Text excerpt -

I try to envision this entire scenario, the scenario of the pandemic as something much lighter, like a short scene from a comic book.
It’s a short, light read. Something not even entertaining, and when we are finished, we can tear it up, and throw it out in a bundle with the other yellowing newspapers—the ones piling up because they are either too depressing or too difficult to believe.
We can throw out the pulpy fiction in a heap to be recycled, or composted. We can incinerate it.
Why am I so afraid to read it?
It’s an Archie Comic, the kind I bought at the candy store when I was a kid for a quarter, and the main character, the evil villain is nothing more than this skinny ridiculous character that nobody ever paid attention to. He was never a star, only a sidekick of sorts.
He’s Jughead, the hungry skinny kid, who for no good reason, always wears that paper crown. That kid with a really annoying sense of humor.
That annoying kid who never seems to have enough to eat, always plotting ways to finagle another burger, one more slice of pizza, the first to leech a car ride, or borrow five bucks. The kind of kid who would someday commandeer another cell’s machinery to make more copies of himself.
The kid is a living virus, not even made of DNA. Not that a virus has a conscience, but he just can’t shut up and he overwhelms everyone so much that you can’t really show it in graphic form. We are simply inundated.
In comic books you are allowed to fast forward way past the improbable.
Somehow the hero always steps in, only this time the hero is like every living human being except for that kid, everyone that stood up to him, not even realizing he was a bully in the first place.
What I try to capture is the feeling we get when we turn to that last page and we can ditch the crappy comic book forever.

Records from a dataset
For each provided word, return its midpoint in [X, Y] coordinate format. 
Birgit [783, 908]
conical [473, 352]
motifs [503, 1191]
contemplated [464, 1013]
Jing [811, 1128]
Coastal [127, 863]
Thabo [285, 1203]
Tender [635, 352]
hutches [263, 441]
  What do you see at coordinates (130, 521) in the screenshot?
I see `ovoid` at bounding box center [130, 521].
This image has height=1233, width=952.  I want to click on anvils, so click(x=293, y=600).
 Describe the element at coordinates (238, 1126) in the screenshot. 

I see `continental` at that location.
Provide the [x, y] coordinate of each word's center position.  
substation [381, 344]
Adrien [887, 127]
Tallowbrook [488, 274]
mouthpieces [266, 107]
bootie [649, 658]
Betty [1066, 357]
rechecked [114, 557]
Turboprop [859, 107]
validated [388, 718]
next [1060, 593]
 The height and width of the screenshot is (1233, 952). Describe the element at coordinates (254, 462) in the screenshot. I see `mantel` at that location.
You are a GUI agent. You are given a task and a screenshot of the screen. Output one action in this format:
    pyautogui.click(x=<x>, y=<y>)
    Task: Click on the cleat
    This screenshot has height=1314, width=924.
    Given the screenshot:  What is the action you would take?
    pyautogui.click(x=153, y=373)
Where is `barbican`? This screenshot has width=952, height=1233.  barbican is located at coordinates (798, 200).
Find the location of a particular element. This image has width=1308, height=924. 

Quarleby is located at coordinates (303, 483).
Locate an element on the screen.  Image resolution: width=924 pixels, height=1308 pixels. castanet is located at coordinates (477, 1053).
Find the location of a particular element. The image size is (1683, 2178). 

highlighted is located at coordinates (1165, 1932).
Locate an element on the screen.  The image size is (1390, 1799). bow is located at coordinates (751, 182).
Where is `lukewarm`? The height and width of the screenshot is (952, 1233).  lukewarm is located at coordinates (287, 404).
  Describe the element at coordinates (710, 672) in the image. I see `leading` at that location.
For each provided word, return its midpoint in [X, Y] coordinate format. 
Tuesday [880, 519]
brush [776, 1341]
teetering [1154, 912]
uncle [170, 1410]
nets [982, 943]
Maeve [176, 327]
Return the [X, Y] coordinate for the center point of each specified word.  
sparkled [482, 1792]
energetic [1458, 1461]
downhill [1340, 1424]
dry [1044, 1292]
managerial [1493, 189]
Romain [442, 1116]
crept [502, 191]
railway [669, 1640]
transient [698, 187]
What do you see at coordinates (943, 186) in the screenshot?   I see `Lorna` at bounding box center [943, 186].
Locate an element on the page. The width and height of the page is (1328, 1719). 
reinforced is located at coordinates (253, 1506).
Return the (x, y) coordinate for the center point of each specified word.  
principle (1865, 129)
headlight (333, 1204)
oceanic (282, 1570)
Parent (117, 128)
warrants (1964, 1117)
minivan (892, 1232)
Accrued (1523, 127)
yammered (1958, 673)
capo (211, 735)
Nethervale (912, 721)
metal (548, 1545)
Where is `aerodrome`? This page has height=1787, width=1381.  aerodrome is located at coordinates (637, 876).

What is needed -
In the essay, how much did the writer pay for an Archie Comic at the candy store as a kid? The rows are separate material and have no connection to the essay.

Solution for this task -
A quarter.